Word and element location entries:
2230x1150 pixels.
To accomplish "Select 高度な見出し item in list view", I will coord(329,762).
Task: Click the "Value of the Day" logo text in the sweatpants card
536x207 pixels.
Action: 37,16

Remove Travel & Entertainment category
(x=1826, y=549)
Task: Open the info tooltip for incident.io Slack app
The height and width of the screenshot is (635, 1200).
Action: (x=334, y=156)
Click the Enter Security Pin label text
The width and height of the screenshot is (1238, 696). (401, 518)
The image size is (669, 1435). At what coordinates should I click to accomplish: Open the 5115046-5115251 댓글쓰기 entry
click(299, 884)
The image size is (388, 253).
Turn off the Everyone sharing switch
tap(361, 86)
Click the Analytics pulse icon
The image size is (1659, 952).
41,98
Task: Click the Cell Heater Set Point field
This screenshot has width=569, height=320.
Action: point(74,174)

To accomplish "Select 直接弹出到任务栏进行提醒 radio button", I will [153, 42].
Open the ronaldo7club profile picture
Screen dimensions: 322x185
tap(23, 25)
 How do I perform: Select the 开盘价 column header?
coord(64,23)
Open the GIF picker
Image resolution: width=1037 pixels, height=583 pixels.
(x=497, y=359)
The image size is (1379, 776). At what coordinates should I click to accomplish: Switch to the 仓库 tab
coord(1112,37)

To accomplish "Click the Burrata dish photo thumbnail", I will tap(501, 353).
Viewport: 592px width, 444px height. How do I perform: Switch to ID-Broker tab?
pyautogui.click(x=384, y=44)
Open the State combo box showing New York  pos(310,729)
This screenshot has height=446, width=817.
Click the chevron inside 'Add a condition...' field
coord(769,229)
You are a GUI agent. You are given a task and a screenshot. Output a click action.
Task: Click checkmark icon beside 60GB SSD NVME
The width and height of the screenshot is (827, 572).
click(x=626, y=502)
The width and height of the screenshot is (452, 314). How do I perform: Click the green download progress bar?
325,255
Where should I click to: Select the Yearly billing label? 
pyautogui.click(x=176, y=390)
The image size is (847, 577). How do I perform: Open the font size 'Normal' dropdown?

**Task objective**
Lay out every line of the entries above as a Markdown table with two columns, Row and Text. Number the rows in order and leave out blank lines.

**Task answer**
| Row | Text |
|---|---|
| 1 | 2230x1150 pixels. |
| 2 | To accomplish "Select 高度な見出し item in list view", I will coord(329,762). |
| 3 | Task: Click the "Value of the Day" logo text in the sweatpants card |
| 4 | 536x207 pixels. |
| 5 | Action: 37,16 |
| 6 | Remove Travel & Entertainment category |
| 7 | (x=1826, y=549) |
| 8 | Task: Open the info tooltip for incident.io Slack app |
| 9 | The height and width of the screenshot is (635, 1200). |
| 10 | Action: (x=334, y=156) |
| 11 | Click the Enter Security Pin label text |
| 12 | The width and height of the screenshot is (1238, 696). (401, 518) |
| 13 | The image size is (669, 1435). At what coordinates should I click to accomplish: Open the 5115046-5115251 댓글쓰기 entry |
| 14 | click(299, 884) |
| 15 | The image size is (388, 253). |
| 16 | Turn off the Everyone sharing switch |
| 17 | tap(361, 86) |
| 18 | Click the Analytics pulse icon |
| 19 | The image size is (1659, 952). |
| 20 | 41,98 |
| 21 | Task: Click the Cell Heater Set Point field |
| 22 | This screenshot has width=569, height=320. |
| 23 | Action: point(74,174) |
| 24 | To accomplish "Select 直接弹出到任务栏进行提醒 radio button", I will [153, 42]. |
| 25 | Open the ronaldo7club profile picture |
| 26 | Screen dimensions: 322x185 |
| 27 | tap(23, 25) |
| 28 |  How do I perform: Select the 开盘价 column header? |
| 29 | coord(64,23) |
| 30 | Open the GIF picker |
| 31 | Image resolution: width=1037 pixels, height=583 pixels. |
| 32 | (x=497, y=359) |
| 33 | The image size is (1379, 776). At what coordinates should I click to accomplish: Switch to the 仓库 tab |
| 34 | coord(1112,37) |
| 35 | To accomplish "Click the Burrata dish photo thumbnail", I will tap(501, 353). |
| 36 | Viewport: 592px width, 444px height. How do I perform: Switch to ID-Broker tab? |
| 37 | pyautogui.click(x=384, y=44) |
| 38 | Open the State combo box showing New York  pos(310,729) |
| 39 | This screenshot has height=446, width=817. |
| 40 | Click the chevron inside 'Add a condition...' field |
| 41 | coord(769,229) |
| 42 | You are a GUI agent. You are given a task and a screenshot. Output a click action. |
| 43 | Task: Click checkmark icon beside 60GB SSD NVME |
| 44 | The width and height of the screenshot is (827, 572). |
| 45 | click(x=626, y=502) |
| 46 | The width and height of the screenshot is (452, 314). How do I perform: Click the green download progress bar? |
| 47 | 325,255 |
| 48 | Where should I click to: Select the Yearly billing label?  |
| 49 | pyautogui.click(x=176, y=390) |
| 50 | The image size is (847, 577). How do I perform: Open the font size 'Normal' dropdown? |